**Task objective**
Carry on the passage about freight data reporting and ton-miles from the point where it stops.

**Given text**
BEGIN

Freight Data Reporting and Ton-Miles
Passenger transportation volumes often use passenger-miles to measure transportation volume. The analogous measure for freight would seem to be ton-miles. Computing freight ton-miles by transportation mode is both difficult and potentially misleading for three reasons: (1) a “ton” of freight varies widely in both the nature and composition of commodities because, unlike passenger miles where a passenger is a fixed unit, for freight a ton of coal is a very different commodity than a ton of frozen ice cream; (2) freight value and tonnage often, though not always, move in opposite directions because lighter-weight goods often have higher value on a per-weight basis and are underrepresented in ton-miles measures while heavier-weight goods often are lower value on a per-weight basis and are overrepresented in ton-miles measures; and (3) ton-miles masks commodity attributes such as value and distance bracket (see Exhibit 1-28), which are important determinants of mode choice.
Although computationally difficult, the Bureau of Transportation Statistics (BTS) has conducted a special tabulation of annual freight ton-miles (1980–2009) for all freight transportation modes (air, truck, railroad, domestic water transportation, and pipeline). Exhibit 1-29 represents an excerpt from the BTS tabulation and shows that railroad moves make up the largest single mode share with over 35 percent of the ton-miles, since the railroads tend to move heavy commodities over long distances. When considered in isolation the downward shift in truck ton-miles from 2005 to 2009 hides the trend of increasing truck VMT during that same time period.
Source: Bureau of Transportation Statistics, National Transportation Statistics, Table 1-50. (http://www.rita.dot.gov/bts/sites/rita.dot.gov.bts/files/publications/national_transportation_statistics/html/table_01_50.html).

END

**Data under study**
BEGIN

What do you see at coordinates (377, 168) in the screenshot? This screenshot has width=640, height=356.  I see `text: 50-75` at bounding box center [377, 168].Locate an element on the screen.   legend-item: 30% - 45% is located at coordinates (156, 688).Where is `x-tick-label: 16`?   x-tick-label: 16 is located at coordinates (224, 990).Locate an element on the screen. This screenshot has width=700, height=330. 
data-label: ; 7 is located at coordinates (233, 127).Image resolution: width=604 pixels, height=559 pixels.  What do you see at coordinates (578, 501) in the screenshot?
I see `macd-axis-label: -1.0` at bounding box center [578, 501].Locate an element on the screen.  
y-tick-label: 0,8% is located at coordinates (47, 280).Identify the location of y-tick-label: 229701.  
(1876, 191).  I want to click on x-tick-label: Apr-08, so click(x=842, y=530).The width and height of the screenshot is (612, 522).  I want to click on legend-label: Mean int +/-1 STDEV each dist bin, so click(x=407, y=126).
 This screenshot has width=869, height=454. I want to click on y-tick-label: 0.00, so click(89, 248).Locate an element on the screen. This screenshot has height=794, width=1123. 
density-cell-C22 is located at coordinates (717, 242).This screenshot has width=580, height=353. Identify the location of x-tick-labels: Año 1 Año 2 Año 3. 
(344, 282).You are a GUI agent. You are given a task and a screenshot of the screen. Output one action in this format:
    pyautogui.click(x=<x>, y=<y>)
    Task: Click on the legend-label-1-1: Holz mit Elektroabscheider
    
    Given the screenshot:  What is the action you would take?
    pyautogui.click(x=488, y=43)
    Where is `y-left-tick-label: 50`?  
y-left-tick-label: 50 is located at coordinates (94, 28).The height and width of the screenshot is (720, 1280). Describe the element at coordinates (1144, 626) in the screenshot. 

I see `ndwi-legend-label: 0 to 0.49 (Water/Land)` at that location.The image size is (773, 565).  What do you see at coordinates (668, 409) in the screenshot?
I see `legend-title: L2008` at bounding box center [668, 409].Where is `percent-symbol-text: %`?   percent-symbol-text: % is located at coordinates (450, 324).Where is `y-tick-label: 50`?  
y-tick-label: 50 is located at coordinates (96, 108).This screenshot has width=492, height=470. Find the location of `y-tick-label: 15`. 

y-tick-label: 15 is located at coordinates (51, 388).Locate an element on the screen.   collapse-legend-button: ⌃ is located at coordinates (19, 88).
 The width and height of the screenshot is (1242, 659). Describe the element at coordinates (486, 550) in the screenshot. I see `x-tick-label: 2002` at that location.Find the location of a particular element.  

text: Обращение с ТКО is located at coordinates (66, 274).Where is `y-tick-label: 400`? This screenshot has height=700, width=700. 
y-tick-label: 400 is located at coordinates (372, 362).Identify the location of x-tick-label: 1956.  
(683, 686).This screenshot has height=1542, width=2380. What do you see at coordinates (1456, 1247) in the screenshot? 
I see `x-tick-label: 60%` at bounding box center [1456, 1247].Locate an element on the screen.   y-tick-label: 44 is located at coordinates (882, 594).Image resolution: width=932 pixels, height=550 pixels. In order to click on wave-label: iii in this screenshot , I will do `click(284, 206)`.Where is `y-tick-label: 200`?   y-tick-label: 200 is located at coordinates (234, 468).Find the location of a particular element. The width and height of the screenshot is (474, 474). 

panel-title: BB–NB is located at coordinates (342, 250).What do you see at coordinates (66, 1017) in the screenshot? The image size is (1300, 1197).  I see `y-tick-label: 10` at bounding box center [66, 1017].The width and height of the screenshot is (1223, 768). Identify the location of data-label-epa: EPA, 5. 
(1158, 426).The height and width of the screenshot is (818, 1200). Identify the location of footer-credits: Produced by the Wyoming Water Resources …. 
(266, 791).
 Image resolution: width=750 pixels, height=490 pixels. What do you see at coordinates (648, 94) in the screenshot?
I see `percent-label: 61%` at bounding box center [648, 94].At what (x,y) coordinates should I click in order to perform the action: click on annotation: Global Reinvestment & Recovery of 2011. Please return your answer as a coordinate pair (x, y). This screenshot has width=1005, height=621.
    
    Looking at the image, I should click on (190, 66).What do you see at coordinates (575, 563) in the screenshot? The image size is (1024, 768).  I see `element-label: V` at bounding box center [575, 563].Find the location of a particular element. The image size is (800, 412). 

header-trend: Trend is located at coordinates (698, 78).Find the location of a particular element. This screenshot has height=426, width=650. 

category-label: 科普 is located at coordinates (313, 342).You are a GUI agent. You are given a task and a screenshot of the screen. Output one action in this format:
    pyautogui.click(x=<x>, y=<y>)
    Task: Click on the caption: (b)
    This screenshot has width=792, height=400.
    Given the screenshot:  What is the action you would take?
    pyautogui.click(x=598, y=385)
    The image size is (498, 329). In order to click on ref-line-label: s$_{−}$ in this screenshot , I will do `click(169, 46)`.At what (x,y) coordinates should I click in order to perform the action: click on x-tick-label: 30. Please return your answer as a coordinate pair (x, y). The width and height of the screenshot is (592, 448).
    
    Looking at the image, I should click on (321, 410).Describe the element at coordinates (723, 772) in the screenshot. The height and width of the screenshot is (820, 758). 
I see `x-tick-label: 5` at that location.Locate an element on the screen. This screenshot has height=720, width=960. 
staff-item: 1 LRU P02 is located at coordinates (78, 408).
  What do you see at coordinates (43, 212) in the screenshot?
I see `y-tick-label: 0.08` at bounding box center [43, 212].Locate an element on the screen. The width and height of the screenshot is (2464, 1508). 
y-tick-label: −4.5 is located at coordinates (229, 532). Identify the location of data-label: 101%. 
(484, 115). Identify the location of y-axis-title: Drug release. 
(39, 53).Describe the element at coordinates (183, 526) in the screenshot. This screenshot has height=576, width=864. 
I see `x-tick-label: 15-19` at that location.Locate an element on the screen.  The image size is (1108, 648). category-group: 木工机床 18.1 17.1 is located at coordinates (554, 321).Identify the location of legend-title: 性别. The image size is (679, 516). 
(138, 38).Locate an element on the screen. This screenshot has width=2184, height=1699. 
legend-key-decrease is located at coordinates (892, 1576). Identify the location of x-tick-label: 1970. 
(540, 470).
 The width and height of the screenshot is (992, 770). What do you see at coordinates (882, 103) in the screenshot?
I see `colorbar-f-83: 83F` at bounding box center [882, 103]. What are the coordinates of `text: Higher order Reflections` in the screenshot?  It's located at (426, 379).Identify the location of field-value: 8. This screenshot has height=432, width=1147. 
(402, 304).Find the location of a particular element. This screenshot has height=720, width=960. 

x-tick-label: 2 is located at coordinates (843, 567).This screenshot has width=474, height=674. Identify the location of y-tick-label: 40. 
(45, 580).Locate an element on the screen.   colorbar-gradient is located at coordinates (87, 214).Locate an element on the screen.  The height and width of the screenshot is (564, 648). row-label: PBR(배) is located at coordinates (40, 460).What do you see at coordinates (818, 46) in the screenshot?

END

**Answer**
Freight Transportation and the Cost of Goods
Geographic accessibility of the major freight corridors and the performance of these corridors stimulate economic activity and create jobs. While deregulation and other factors lowered the cost of freight transportation for a given level of service over the past four decades, congestion, rising fuel prices, environmental constraints1, and other factors could increase the cost of moving all goods in the years ahead. If these factors are not mitigated, the increased cost of moving freight will be felt throughout the economy, affecting businesses and households alike.
The long and often vulnerable supply chains of high-value, time-sensitive commodities are particularly susceptible to congestion. Congestion results in enormous costs to shippers, carriers, and the economy. For example, Nike spends an additional $4 million per week to carry an extra 7 to 14 days of inventory to compensate for shipping delays.2 One day of delay requires APL's eastbound trans-Pacific services to use an additional 1,300 containers and chassis, which adds $4 million in costs per year.3 A week-long disruption to container movements through the Ports of Los Angeles and Long Beach could cost the national economy between $65 million and $150 million per day.4 Freight bottlenecks on highways throughout the United States cause more than 243 million hours of delay to truckers annually.5 At a delay cost of $26.70 per hour, the conservative value used by the FHWA's Highway Economic Requirements System model for estimating national highway costs and benefits, these bottlenecks cost truckers about $6.5 billion per year.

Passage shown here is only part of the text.